Agreement Reached on British Press Restrictions

But the disagreements, posturing and nuances that preceded the agreement spilled over into fresh arguments about how the various political groups wished to present it to the public, particularly on the contentious issue of whether new regulations should be underpinned by legislation.

“Statutory underpinning” was a primary recommendation of a voluminous report published in November after an inquiry led by Lord Justice Sir Brian Leveson produced months of exhaustive testimony into the behavior and culture of the British press. The inquiry was called after the hacking scandal reached apeak in July 2011.

The term raised alarms among those cherishing three centuries of broad peacetime freedom for Britain’s newspapers. Prime Minister David Cameron said a law establishing a press watchdog would cross a “Rubicon” toward government control.

Instead, Mr. Cameron proposed a royal charter — a device setting out the rules and responsibilities of major institutions like the British Broadcasting Corporation and the Bank of England. But the opposition Labour Party, supported by the junior partner in Mr. Cameron’s governing coalition, the Liberal Democrats, wanted the reform enshrined in law to strengthen protection for victims of press intrusion.

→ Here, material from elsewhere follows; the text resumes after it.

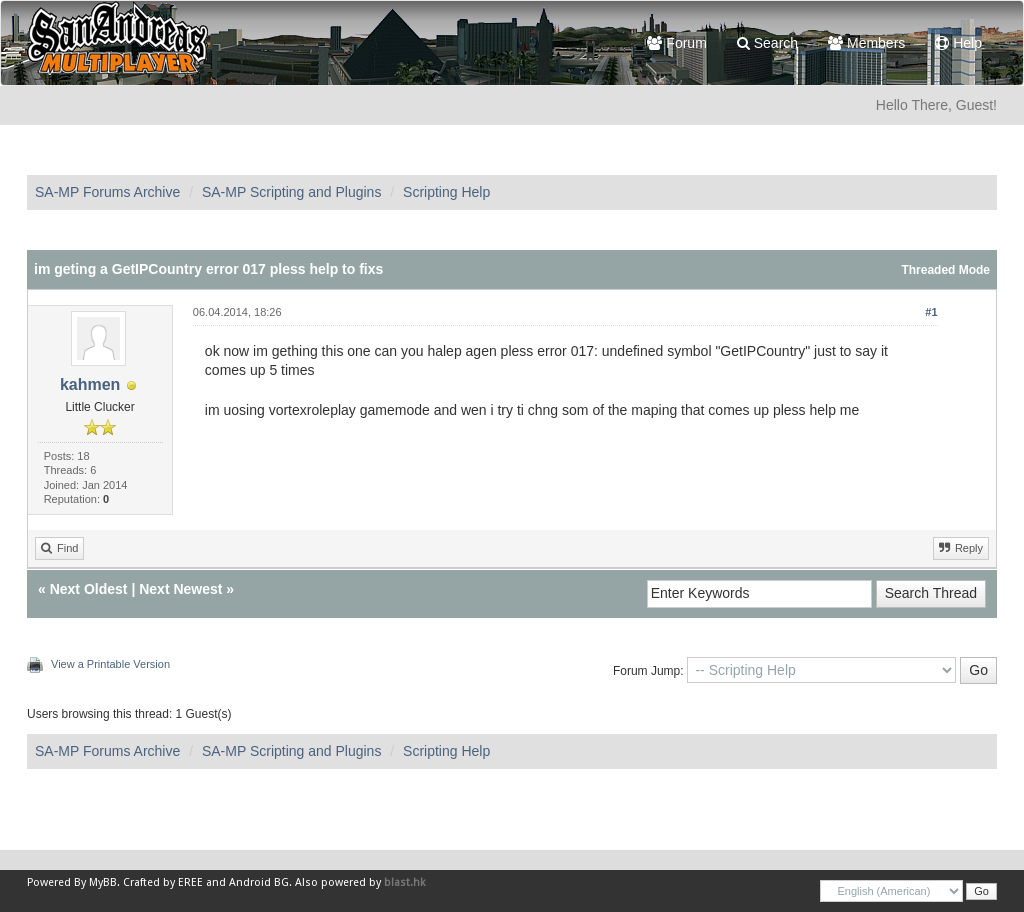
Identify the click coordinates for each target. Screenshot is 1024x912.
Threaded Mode (945, 270)
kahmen (90, 384)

Harriet Harman, the deputy Labour leader, said an agreement had been struck to introduce a royal charter supported “by a bit of law that says this charter can’t be tampered with by ministers” and could be changed only by a two-thirds majority in both houses of Parliament.

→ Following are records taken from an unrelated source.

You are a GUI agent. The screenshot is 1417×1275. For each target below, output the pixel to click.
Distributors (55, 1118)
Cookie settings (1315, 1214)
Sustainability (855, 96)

“It specifically won’t mention this charter, because the idea is that we want to have that effect without it actually mentioning press regulation in law,” she told the BBC.

“I think we have got an agreement which protects the freedom of the press, that is incredibly important in a democracy, but also protects the rights of people not to have their lives turned upside down,” Ms. Harman said in a separate television interview.

Mr. Cameron insisted that the formulation did not amount to direct legislation governing the press.

“It’s not statutory underpinning,” he told reporters. “What it is is simply a clause that says politicians can’t fiddle with this, so it takes it further away from politicians, which is actually, I think, a sensible step.”

He added: “What we have avoided is a press law.”

Ed Miliband, the Labour leader, said: “A free press has nothing to fear from what has been agreed.”

Mr. Cameron had been under pressure to avoid a parliamentary defeat likely to be inflicted by an alliance of Labour, Liberal Democrats and up to 20 rebels within his Conservative Party if the issue had gone to a vote Monday night, as initially scheduled.

Mr. Cameron has said the new regulatory system should empower a new, independent watchdog to impose fines of up to £1 million, or $1.5 million, and oblige newspapers to print prominent corrections for errors and take other measures to protect privacy. Many details remain unclear.

The new regulations will join an array of existing legislation, including some of the world’s most stringent defamation laws, along with rules governing what may be published on matters relating to national security and judicial procedures.

The drive for a new law has been headed by a privacy group called Hacked Off, supported by the actor Hugh Grant and the parents of children whose disappearance and loss became the object of tabloid frenzy. In particular, the case of Milly Dowler, a schoolgirl whose cellphone was hacked after she disappeared and was later found murdered, prompted Mr. Murdoch to close The News of the World, his flagship Sunday tabloid, in July 2011.

Since then, the scandal has led to civil suits, criminal investigations, a parliamentary inquiry and the Leveson hearings. The scrutiny coursed through British public life, exposing hidden relationships among the press, the police and politicians. The affair has cost Mr. Murdoch’s newspapers hundreds of millions of dollars.

Brian Cathcart, a professor of journalism and one of the founders of the Hacked Off campaign, said Monday that the use of a royal charter was a “second best” option, but welcomed the deal and added that “there is a statutory underpinning without doubt.”

The new system “will protect the freedom of the press and at the same time will protect the public from the kinds of abuses that made the Leveson inquiry necessary,” Mr. Cathcart said.